There is no greater example—if I may say, a lacuna in the Minister’s speech—than Brexit. We have had Brexiteers up to our ears over the last eight years. Where are all the regulations that were holding us back? Did they not prepare the case? Did they not have an agenda when they set up a department called the ministry of Brexit exiting? Was there not someone there who had a list? Of course not. What is now the story? It is, “We were never given the chance; we haven’t had time. Give us more time”. I think the Minister missed an opportunity in not explaining the damage that Brexit has done and how this Government intend to do something about it.

I want to make a third point: this country is dramatically unlike any other advanced economy. It is top-down dominated. Spending departments, functionally divided, have branch offices in the local authorities. By circular means of one sort or another, they are controlling influences thinking about their functional activities. For what we need today, one has to go back to when I was first in another place, to the Redcliffe-Maud report of 1969. Some 1,300 local authorities became 300; that is broadly where we are today. The Redcliffe-Maud recommendation was for 60 unitary authorities.

We have made massive changes, such as the Labour Government with the mayoralty of London. My noble friend Lord O’Neill, with George Osborne, was deeply involved in the process of introducing mayoral authorities—he is going to speak today. We made massive change. We now have mayoral authorities in the great conurbations of England, governing half of our country. Did the Minister mention the other half—the rest of England? No.
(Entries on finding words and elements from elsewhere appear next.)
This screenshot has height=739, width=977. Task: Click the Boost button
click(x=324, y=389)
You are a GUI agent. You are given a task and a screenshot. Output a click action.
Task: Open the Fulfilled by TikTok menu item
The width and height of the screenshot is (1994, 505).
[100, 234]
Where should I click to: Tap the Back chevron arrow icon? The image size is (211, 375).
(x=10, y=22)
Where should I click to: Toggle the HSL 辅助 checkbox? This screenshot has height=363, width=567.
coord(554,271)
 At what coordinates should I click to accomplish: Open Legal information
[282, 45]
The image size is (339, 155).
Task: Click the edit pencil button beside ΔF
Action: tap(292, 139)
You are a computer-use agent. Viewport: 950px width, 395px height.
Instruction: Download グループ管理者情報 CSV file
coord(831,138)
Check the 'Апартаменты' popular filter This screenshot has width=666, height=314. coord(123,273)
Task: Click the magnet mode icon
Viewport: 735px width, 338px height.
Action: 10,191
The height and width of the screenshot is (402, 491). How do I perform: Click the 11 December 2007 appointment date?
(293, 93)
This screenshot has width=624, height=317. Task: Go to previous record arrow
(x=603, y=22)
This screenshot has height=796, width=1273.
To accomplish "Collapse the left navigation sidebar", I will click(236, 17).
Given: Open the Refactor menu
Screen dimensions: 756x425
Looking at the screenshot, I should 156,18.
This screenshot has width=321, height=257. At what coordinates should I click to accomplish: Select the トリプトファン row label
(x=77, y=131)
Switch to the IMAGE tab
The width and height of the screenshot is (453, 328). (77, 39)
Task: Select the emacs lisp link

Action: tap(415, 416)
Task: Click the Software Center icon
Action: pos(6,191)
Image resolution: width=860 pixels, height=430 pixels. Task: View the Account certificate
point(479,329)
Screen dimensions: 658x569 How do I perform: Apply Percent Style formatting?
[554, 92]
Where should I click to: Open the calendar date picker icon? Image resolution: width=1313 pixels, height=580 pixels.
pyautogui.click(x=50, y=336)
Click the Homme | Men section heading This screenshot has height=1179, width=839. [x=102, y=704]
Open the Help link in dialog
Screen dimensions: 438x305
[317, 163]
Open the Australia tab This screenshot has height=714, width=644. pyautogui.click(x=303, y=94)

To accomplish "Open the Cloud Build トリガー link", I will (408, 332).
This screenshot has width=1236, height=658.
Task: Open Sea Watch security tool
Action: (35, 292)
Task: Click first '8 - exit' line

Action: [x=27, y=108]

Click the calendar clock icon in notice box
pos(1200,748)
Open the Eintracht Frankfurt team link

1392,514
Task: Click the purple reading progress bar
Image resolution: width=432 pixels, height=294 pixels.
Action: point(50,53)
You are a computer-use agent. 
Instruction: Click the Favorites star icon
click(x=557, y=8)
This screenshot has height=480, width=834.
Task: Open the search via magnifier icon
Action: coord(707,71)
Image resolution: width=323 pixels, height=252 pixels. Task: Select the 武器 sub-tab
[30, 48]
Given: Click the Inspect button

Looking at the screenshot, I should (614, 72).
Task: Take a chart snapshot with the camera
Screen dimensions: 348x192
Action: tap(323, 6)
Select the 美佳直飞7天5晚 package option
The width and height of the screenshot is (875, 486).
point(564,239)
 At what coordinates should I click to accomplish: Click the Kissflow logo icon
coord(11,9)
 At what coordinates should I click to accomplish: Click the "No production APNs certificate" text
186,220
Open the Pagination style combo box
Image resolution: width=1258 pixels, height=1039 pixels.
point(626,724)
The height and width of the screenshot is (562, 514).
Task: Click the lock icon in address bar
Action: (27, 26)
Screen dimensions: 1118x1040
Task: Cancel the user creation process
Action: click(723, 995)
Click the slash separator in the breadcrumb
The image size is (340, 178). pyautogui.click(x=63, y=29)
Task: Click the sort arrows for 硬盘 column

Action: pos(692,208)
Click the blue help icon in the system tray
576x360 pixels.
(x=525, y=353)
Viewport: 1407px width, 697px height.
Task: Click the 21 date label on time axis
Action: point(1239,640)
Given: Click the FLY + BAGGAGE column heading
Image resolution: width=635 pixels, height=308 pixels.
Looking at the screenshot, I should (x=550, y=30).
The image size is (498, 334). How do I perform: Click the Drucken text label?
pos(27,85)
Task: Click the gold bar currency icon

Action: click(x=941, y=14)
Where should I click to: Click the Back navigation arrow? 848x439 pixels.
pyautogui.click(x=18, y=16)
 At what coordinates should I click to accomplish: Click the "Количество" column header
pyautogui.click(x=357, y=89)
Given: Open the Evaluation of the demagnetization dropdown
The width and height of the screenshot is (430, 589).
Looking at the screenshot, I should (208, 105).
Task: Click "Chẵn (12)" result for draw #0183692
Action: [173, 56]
The proposal is simple: we need unitary authorities and an incentive for local people to prepare their plans. They have already done it in the local enterprise partnerships; they are all there in the documentation, ready to go. Where is the money to come from? Of course, there is no new money, but there are buckets of money in the capital programmes now allocated to local government.

The Government should do what George Osborne did and top-slice off it. He did £2 billion a year over six years: £12 billion. That should compare with the new growth fund that the Government are talking about, of £7 billion over five years. It looks like half of what George Osborne did; in just money value, it is about a third of what he did. The money is there if you top-slice it and make local mayoral authorities bid on the basis of plans locally designed by industry, academia and the public sector as to how to make their 60 local economies more effective. That option is available today to the Government, and I can think of no good reason why they do not set the process alight.